- [Problem statement]: All of the data needs to be reproduced with no alterations.

-------- Source records --------

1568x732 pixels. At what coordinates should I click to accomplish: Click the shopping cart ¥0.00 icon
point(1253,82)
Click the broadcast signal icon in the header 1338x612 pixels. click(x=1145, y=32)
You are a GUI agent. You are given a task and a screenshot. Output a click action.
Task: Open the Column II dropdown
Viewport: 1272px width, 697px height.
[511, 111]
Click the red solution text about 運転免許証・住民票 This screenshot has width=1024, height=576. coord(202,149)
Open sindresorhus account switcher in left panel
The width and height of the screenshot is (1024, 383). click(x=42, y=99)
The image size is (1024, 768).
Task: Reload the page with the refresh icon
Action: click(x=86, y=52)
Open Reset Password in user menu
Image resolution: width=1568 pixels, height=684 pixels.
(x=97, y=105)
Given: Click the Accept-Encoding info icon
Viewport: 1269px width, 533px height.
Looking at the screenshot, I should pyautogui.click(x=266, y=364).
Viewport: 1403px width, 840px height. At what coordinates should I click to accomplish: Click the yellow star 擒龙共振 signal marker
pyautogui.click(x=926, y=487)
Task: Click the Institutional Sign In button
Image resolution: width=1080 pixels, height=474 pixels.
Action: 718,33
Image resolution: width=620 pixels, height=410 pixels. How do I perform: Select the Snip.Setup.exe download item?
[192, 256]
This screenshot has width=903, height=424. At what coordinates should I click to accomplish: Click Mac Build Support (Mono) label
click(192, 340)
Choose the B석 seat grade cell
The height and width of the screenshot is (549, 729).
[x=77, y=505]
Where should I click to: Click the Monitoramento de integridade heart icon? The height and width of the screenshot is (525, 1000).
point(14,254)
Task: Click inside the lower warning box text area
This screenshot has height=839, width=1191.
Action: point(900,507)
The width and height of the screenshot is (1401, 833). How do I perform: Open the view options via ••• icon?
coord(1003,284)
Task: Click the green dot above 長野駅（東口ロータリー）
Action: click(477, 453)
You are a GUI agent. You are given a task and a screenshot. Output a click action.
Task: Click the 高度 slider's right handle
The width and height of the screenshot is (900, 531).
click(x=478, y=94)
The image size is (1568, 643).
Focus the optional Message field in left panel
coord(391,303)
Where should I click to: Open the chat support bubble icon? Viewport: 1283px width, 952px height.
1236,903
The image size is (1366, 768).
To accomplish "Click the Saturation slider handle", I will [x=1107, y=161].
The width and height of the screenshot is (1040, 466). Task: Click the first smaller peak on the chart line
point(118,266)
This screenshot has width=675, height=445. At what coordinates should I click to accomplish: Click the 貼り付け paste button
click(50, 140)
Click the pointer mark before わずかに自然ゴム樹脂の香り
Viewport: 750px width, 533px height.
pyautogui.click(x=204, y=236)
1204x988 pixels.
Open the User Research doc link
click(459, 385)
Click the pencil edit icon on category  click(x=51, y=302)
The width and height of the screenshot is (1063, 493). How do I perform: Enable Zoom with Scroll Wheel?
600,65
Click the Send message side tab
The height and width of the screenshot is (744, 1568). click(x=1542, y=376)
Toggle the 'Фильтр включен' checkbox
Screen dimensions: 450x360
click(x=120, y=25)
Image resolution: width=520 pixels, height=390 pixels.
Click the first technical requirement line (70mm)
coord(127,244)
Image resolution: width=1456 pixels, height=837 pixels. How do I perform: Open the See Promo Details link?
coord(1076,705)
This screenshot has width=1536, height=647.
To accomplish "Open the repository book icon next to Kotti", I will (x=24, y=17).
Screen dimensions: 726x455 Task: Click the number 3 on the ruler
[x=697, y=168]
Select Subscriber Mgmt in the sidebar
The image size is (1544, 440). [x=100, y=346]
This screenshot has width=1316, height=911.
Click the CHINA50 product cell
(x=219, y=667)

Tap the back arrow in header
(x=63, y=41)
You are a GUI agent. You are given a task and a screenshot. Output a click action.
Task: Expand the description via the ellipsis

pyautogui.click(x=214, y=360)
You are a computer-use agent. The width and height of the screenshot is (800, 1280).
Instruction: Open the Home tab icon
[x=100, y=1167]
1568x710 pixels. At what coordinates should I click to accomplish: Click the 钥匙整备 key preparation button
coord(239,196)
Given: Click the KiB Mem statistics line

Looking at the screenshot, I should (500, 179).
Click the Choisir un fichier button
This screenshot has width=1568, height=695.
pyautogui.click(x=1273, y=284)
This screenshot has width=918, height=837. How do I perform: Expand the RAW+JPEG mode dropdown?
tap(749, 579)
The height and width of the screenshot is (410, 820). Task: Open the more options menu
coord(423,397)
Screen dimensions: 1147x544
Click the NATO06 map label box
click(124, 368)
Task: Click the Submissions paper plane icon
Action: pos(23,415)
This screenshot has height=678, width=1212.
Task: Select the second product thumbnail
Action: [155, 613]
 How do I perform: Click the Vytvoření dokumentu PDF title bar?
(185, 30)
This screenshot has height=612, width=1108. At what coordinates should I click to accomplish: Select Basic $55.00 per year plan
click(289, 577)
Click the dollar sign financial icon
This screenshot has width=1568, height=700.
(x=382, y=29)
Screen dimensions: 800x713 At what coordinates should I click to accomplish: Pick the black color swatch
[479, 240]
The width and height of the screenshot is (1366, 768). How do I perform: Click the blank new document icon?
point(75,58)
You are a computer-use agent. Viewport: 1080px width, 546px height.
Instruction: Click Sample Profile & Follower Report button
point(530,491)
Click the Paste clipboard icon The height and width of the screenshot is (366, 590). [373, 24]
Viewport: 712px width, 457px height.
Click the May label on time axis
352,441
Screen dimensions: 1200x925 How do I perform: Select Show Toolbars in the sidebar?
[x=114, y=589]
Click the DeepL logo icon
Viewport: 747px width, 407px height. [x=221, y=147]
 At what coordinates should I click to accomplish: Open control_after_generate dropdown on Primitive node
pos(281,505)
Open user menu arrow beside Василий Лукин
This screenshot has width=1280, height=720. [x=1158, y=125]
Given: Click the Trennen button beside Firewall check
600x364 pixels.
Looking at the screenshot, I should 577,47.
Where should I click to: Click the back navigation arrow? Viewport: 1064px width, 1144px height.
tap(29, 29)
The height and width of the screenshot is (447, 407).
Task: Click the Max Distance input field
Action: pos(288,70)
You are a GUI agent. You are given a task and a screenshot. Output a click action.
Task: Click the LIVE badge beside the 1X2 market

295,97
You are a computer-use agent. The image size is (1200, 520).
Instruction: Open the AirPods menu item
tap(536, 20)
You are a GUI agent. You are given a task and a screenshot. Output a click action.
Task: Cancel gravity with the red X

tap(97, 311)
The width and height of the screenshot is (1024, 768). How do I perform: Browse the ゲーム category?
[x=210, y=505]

--------

- [Solution to the exercise]:
1568x732 pixels. At what coordinates should I click to accomplish: Click the shopping cart ¥0.00 icon
point(1253,82)
Click the broadcast signal icon in the header 1338x612 pixels. click(x=1145, y=32)
You are a GUI agent. You are given a task and a screenshot. Output a click action.
Task: Open the Column II dropdown
Viewport: 1272px width, 697px height.
[511, 111]
Click the red solution text about 運転免許証・住民票 This screenshot has width=1024, height=576. coord(202,149)
Open sindresorhus account switcher in left panel
The width and height of the screenshot is (1024, 383). click(x=42, y=99)
The image size is (1024, 768).
Task: Reload the page with the refresh icon
Action: click(x=86, y=52)
Open Reset Password in user menu
Image resolution: width=1568 pixels, height=684 pixels.
(x=97, y=105)
Given: Click the Accept-Encoding info icon
Viewport: 1269px width, 533px height.
Looking at the screenshot, I should pyautogui.click(x=266, y=364).
Viewport: 1403px width, 840px height. At what coordinates should I click to accomplish: Click the yellow star 擒龙共振 signal marker
pyautogui.click(x=926, y=487)
Task: Click the Institutional Sign In button
Image resolution: width=1080 pixels, height=474 pixels.
Action: 718,33
Image resolution: width=620 pixels, height=410 pixels. How do I perform: Select the Snip.Setup.exe download item?
[192, 256]
This screenshot has width=903, height=424. At what coordinates should I click to accomplish: Click Mac Build Support (Mono) label
click(192, 340)
Choose the B석 seat grade cell
The height and width of the screenshot is (549, 729).
[x=77, y=505]
Where should I click to: Click the Monitoramento de integridade heart icon? The height and width of the screenshot is (525, 1000).
point(14,254)
Task: Click inside the lower warning box text area
This screenshot has height=839, width=1191.
Action: point(900,507)
The width and height of the screenshot is (1401, 833). How do I perform: Open the view options via ••• icon?
coord(1003,284)
Task: Click the green dot above 長野駅（東口ロータリー）
Action: click(477, 453)
You are a GUI agent. You are given a task and a screenshot. Output a click action.
Task: Click the 高度 slider's right handle
The width and height of the screenshot is (900, 531).
click(x=478, y=94)
The image size is (1568, 643).
Focus the optional Message field in left panel
coord(391,303)
Where should I click to: Open the chat support bubble icon? Viewport: 1283px width, 952px height.
1236,903
The image size is (1366, 768).
To accomplish "Click the Saturation slider handle", I will [x=1107, y=161].
The width and height of the screenshot is (1040, 466). Task: Click the first smaller peak on the chart line
point(118,266)
This screenshot has width=675, height=445. At what coordinates should I click to accomplish: Click the 貼り付け paste button
click(50, 140)
Click the pointer mark before わずかに自然ゴム樹脂の香り
Viewport: 750px width, 533px height.
pyautogui.click(x=204, y=236)
1204x988 pixels.
Open the User Research doc link
click(459, 385)
Click the pencil edit icon on category  click(x=51, y=302)
The width and height of the screenshot is (1063, 493). How do I perform: Enable Zoom with Scroll Wheel?
600,65
Click the Send message side tab
The height and width of the screenshot is (744, 1568). click(x=1542, y=376)
Toggle the 'Фильтр включен' checkbox
Screen dimensions: 450x360
click(x=120, y=25)
Image resolution: width=520 pixels, height=390 pixels.
Click the first technical requirement line (70mm)
coord(127,244)
Image resolution: width=1456 pixels, height=837 pixels. How do I perform: Open the See Promo Details link?
coord(1076,705)
This screenshot has width=1536, height=647.
To accomplish "Open the repository book icon next to Kotti", I will (x=24, y=17).
Screen dimensions: 726x455 Task: Click the number 3 on the ruler
[x=697, y=168]
Select Subscriber Mgmt in the sidebar
The image size is (1544, 440). [x=100, y=346]
This screenshot has width=1316, height=911.
Click the CHINA50 product cell
(x=219, y=667)

Tap the back arrow in header
(x=63, y=41)
You are a GUI agent. You are given a task and a screenshot. Output a click action.
Task: Expand the description via the ellipsis

pyautogui.click(x=214, y=360)
You are a computer-use agent. The width and height of the screenshot is (800, 1280).
Instruction: Open the Home tab icon
[x=100, y=1167]
1568x710 pixels. At what coordinates should I click to accomplish: Click the 钥匙整备 key preparation button
coord(239,196)
Given: Click the KiB Mem statistics line

Looking at the screenshot, I should (500, 179).
Click the Choisir un fichier button
This screenshot has width=1568, height=695.
pyautogui.click(x=1273, y=284)
This screenshot has width=918, height=837. How do I perform: Expand the RAW+JPEG mode dropdown?
tap(749, 579)
The height and width of the screenshot is (410, 820). Task: Open the more options menu
coord(423,397)
Screen dimensions: 1147x544
Click the NATO06 map label box
click(124, 368)
Task: Click the Submissions paper plane icon
Action: pos(23,415)
This screenshot has height=678, width=1212.
Task: Select the second product thumbnail
Action: [155, 613]
 How do I perform: Click the Vytvoření dokumentu PDF title bar?
(185, 30)
This screenshot has height=612, width=1108. At what coordinates should I click to accomplish: Select Basic $55.00 per year plan
click(289, 577)
Click the dollar sign financial icon
This screenshot has width=1568, height=700.
(x=382, y=29)
Screen dimensions: 800x713 At what coordinates should I click to accomplish: Pick the black color swatch
[479, 240]
The width and height of the screenshot is (1366, 768). How do I perform: Click the blank new document icon?
point(75,58)
You are a computer-use agent. Viewport: 1080px width, 546px height.
Instruction: Click Sample Profile & Follower Report button
point(530,491)
Click the Paste clipboard icon The height and width of the screenshot is (366, 590). [373, 24]
Viewport: 712px width, 457px height.
Click the May label on time axis
352,441
Screen dimensions: 1200x925 How do I perform: Select Show Toolbars in the sidebar?
[x=114, y=589]
Click the DeepL logo icon
Viewport: 747px width, 407px height. [x=221, y=147]
 At what coordinates should I click to accomplish: Open control_after_generate dropdown on Primitive node
pos(281,505)
Open user menu arrow beside Василий Лукин
This screenshot has width=1280, height=720. [x=1158, y=125]
Given: Click the Trennen button beside Firewall check
600x364 pixels.
Looking at the screenshot, I should 577,47.
Where should I click to: Click the back navigation arrow? Viewport: 1064px width, 1144px height.
tap(29, 29)
The height and width of the screenshot is (447, 407).
Task: Click the Max Distance input field
Action: pos(288,70)
You are a GUI agent. You are given a task and a screenshot. Output a click action.
Task: Click the LIVE badge beside the 1X2 market

295,97
You are a computer-use agent. The image size is (1200, 520).
Instruction: Open the AirPods menu item
tap(536, 20)
You are a GUI agent. You are given a task and a screenshot. Output a click action.
Task: Cancel gravity with the red X

tap(97, 311)
The width and height of the screenshot is (1024, 768). How do I perform: Browse the ゲーム category?
[x=210, y=505]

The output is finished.